Meningoencephalitis begins with the rash and continue into the second or third weeks.

Signs of meningoencephalitis include photophobia, altered mental status, or coma.

Untreated cases of meningoencephalitis are often fatal.

Current death rate from typhus is about one out of every 5,000,000 people per year.

Only a few areas of epidemic typhus exist today.

An outbreak of flea-borne typhus was identified in downtown Los Angeles, California in October, 2018.

It is a rare bacterial infection spread by parasites.

Epidemic typhus is due to Rickettsia prowazekii spread by body lice.

Scrub typhus is due to Orientia tsutsugamushi spread by chiggers.

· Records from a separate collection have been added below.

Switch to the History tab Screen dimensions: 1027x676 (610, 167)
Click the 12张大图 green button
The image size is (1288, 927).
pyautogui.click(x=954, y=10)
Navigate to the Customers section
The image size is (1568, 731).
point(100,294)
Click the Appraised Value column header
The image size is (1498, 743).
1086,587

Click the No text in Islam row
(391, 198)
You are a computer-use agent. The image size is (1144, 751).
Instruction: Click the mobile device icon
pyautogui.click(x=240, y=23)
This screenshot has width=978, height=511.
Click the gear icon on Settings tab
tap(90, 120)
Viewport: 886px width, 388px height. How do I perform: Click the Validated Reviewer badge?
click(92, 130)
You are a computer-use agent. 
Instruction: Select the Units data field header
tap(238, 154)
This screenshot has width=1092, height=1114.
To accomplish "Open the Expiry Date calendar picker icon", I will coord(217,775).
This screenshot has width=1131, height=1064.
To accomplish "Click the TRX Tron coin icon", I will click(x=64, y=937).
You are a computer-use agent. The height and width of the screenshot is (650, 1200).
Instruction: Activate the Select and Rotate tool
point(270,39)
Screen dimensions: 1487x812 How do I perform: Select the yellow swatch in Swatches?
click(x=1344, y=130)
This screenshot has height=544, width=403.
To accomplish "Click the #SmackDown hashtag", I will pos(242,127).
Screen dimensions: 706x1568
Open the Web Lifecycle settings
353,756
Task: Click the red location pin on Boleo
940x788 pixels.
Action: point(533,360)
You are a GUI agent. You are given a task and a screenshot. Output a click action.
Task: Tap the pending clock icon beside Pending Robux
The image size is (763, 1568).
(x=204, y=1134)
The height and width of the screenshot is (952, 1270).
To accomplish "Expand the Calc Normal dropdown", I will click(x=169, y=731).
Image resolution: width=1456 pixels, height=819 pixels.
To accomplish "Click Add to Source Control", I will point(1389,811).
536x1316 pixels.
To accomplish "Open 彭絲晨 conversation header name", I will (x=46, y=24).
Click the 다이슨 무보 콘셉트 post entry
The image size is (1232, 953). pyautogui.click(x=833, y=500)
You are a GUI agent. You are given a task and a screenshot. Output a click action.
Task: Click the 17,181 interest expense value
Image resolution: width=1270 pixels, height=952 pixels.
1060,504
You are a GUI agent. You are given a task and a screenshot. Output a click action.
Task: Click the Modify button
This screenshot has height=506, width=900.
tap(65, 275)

Murine typhus is due to Rickettsia typhi spread by fleas.

There is currently no commercially available vaccine.

Prevention goal is to reduce exposure to the organisms that spread the disease.

Treatment is with the doxycycline.

Epidemic typhus generally occurs in outbreaks when poor sanitary conditions and crowding prevail.

Scrub typhus occurs in Southeast Asia, Japan, and northern Australia.

Murine typhus occurs in tropical and subtropical areas of the world.

Presently there is no commercially available vaccine

There is a vaccine has been in development for scrub typhus known as the scrub typhus vaccine.

Treatment should be instituted based upon clinical findings and before culturing confirms the diagnosis.

Without treatment, death may occur in 10 to 60 percent of patients with epidemic typhus.

The death rate in patients over age 60 having the highest risk.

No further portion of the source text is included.